Currently, in Spain, negative price risk is typically borne by the producer. A typical solar asset in the Spanish market would have seen 17% of its production in 2024 fall to zero, with another 7% fall into negative territory. These numbers have only increased in 2025 to 9% of production in zero-price hours and 17% in negative hours. Producers can mitigate these effects through economic curtailment, where it is more beneficial to curtail generation than sell to the spot market.

Comparing cumulative annual solar revenue across years shows a clear downward trend since 2023 [8].

Figure 11: Cumulative Merchant Revenue for Standalone Solar (2023-2025)

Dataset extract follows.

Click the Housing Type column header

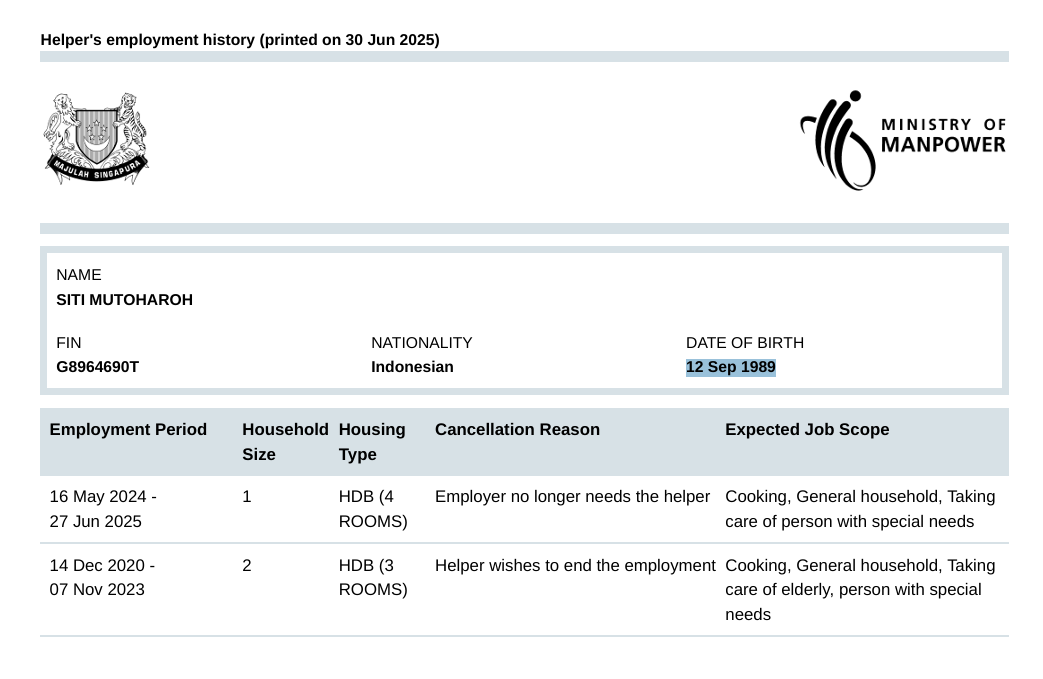click(371, 442)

Solar merchant revenue in Spain has approximately halved over the three-year period due to the cannibalization of solar, decreasing the capture rate. An interesting pattern is observed between April and June (1), with merchant revenue showing a marginal increase. In 2024, the cumulative merchant revenue increased by 23.37% over these months, whereas in 2025 the increase was 7.34%. In terms of annual merchant revenue this period contributed to 4.15% in 2024 and 2.7% in 2025. This is mainly driven by lower spot prices and the higher occurrence of zero and negative prices.

 

Economic curtailment power is a palliative solution; a more reliable solution would be hybridization, where a battery can shift energy from low-priced or negative-priced hours into more valuable periods. Therefore, a battery could help hedge some of the losses.

The battery operation can be illustrated with two examples: one for zero and one for negative price hours. The first example showcases how the hybrid system would affect the utilization of solar generation at a zero-price case:

Figure 12: Hybrid System Operation at Zero Price

  1. The battery charges during low price and discharges at 06:00, during a price peak, before solar production becomes active.
  2. During solar peak hours, the battery absorbs solar generation that would otherwise have been sold at 0 €/MWh, while any residual solar still flows to the grid if the battery is full [9].
  3. Battery discharges during the evening, peak capturing a difference of between 70-130 €/MWh. In this example, solar energy priced at 0 €/MWh was shifted to higher-priced hours, thereby increasing revenue.

For a different operational day, additional uplift potential is unlocked during periods of negative prices through the hybrid setup.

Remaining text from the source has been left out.